▼▼▼

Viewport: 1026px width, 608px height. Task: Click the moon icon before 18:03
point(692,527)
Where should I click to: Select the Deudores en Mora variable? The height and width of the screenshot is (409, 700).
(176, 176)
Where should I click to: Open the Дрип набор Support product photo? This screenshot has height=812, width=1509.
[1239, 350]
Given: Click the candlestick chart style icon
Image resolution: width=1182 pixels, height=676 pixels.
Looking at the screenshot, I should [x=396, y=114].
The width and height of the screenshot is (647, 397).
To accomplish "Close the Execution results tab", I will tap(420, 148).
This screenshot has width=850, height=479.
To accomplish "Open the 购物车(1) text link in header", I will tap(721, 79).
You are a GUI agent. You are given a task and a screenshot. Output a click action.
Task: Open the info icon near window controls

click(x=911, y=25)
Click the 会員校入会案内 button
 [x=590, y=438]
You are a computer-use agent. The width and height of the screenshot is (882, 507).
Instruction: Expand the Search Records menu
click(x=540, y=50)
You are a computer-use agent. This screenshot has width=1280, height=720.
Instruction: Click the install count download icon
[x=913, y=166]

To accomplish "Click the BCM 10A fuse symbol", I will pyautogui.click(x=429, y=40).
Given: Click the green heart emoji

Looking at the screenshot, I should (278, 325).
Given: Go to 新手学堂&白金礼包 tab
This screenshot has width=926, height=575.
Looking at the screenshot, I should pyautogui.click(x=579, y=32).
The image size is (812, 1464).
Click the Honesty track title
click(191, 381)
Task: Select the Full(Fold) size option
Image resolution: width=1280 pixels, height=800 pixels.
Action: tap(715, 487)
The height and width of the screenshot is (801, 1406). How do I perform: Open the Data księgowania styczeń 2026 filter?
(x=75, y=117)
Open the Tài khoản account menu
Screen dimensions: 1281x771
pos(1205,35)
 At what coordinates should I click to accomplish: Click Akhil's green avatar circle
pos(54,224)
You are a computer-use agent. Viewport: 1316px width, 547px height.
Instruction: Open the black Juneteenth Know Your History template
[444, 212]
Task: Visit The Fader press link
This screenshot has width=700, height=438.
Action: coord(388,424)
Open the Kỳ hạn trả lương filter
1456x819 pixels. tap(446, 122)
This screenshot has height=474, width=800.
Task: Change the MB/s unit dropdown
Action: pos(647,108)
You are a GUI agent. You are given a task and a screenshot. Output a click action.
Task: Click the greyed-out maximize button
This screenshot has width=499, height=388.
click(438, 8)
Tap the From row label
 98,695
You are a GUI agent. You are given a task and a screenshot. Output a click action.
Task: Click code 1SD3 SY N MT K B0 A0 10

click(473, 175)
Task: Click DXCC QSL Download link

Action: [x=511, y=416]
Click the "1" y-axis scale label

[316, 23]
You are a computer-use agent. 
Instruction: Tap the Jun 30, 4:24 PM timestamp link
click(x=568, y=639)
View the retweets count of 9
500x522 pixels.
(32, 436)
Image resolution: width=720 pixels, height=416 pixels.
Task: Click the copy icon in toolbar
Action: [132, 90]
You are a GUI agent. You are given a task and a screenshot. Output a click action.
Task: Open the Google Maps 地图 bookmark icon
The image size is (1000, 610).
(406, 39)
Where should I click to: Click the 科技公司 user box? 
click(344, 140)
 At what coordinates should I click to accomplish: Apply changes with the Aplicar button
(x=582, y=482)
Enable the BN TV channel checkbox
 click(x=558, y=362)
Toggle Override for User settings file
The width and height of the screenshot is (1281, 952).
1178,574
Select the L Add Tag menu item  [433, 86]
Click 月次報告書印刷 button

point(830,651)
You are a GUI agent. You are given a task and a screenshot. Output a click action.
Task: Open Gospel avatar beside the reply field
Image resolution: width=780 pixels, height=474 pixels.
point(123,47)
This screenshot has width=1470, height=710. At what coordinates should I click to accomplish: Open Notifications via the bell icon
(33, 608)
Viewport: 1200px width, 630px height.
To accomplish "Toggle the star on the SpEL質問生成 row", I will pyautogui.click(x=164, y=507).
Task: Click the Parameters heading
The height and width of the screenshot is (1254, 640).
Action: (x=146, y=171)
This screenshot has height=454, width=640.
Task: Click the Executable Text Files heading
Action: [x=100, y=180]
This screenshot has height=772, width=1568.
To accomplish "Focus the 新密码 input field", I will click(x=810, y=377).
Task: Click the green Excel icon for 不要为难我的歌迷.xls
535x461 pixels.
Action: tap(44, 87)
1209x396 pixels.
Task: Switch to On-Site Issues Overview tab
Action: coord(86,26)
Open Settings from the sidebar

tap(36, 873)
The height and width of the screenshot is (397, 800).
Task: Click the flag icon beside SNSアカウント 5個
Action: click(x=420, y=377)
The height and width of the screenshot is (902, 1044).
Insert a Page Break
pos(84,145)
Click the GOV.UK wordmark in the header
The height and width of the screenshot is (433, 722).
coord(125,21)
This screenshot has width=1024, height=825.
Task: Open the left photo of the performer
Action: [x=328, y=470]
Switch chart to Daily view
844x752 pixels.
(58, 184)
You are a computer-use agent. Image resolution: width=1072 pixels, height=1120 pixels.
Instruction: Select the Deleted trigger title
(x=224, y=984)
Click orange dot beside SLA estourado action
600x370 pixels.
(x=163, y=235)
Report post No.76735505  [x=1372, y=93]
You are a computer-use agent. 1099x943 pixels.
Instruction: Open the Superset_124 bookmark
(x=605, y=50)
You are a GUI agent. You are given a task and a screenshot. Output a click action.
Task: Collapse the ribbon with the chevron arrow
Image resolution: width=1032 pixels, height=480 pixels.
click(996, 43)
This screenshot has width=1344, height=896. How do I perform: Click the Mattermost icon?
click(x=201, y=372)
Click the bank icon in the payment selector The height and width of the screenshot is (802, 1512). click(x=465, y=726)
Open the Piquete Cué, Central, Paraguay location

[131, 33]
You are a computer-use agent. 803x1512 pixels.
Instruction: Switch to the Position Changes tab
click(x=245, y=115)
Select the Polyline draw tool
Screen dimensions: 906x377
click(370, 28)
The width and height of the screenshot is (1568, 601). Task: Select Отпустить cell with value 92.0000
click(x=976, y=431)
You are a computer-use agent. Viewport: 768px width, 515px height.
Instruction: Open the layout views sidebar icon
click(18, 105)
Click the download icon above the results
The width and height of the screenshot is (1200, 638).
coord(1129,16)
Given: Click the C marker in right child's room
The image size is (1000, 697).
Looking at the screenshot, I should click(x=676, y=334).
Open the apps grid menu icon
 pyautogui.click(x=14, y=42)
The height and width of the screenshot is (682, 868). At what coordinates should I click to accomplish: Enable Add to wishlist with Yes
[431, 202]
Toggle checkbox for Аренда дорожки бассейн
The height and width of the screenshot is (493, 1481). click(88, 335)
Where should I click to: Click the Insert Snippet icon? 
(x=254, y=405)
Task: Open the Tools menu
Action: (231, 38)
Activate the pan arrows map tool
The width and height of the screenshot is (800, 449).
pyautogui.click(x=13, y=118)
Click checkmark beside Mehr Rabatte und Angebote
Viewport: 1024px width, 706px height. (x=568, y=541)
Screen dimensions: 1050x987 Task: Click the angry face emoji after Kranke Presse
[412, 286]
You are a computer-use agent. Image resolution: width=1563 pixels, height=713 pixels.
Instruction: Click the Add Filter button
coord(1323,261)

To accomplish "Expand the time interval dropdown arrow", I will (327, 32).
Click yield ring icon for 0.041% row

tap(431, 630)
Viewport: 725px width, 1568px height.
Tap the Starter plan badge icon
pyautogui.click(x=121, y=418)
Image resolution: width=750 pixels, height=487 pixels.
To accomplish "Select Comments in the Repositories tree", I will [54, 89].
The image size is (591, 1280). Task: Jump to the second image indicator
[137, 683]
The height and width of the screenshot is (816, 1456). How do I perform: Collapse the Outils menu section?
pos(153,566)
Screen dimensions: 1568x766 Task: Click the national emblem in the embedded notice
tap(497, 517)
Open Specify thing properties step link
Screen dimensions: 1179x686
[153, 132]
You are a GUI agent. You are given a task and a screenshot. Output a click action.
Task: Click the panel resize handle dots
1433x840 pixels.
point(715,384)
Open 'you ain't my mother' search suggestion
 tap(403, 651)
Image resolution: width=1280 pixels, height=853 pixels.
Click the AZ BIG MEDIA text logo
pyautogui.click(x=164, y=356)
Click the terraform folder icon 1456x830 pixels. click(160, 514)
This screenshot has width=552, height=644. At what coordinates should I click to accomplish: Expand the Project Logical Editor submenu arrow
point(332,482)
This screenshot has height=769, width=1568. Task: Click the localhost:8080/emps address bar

▲▲▲

What you should do:
Reproduce exactly, and with no other material, the lines between those holding "This screenshot has width=1470, height=710." and "Report post No.76735505", inclusive.

Task answer:
This screenshot has width=1470, height=710. At what coordinates should I click to accomplish: Open Notifications via the bell icon
(33, 608)
Viewport: 1200px width, 630px height.
To accomplish "Toggle the star on the SpEL質問生成 row", I will pyautogui.click(x=164, y=507).
Task: Click the Parameters heading
The height and width of the screenshot is (1254, 640).
Action: (x=146, y=171)
This screenshot has height=454, width=640.
Task: Click the Executable Text Files heading
Action: [x=100, y=180]
This screenshot has height=772, width=1568.
To accomplish "Focus the 新密码 input field", I will click(x=810, y=377).
Task: Click the green Excel icon for 不要为难我的歌迷.xls
535x461 pixels.
Action: tap(44, 87)
1209x396 pixels.
Task: Switch to On-Site Issues Overview tab
Action: coord(86,26)
Open Settings from the sidebar

tap(36, 873)
The height and width of the screenshot is (397, 800).
Task: Click the flag icon beside SNSアカウント 5個
Action: click(x=420, y=377)
The height and width of the screenshot is (902, 1044).
Insert a Page Break
pos(84,145)
Click the GOV.UK wordmark in the header
The height and width of the screenshot is (433, 722).
coord(125,21)
This screenshot has width=1024, height=825.
Task: Open the left photo of the performer
Action: [x=328, y=470]
Switch chart to Daily view
844x752 pixels.
(58, 184)
You are a computer-use agent. Image resolution: width=1072 pixels, height=1120 pixels.
Instruction: Select the Deleted trigger title
(x=224, y=984)
Click orange dot beside SLA estourado action
600x370 pixels.
(x=163, y=235)
Report post No.76735505  [x=1372, y=93]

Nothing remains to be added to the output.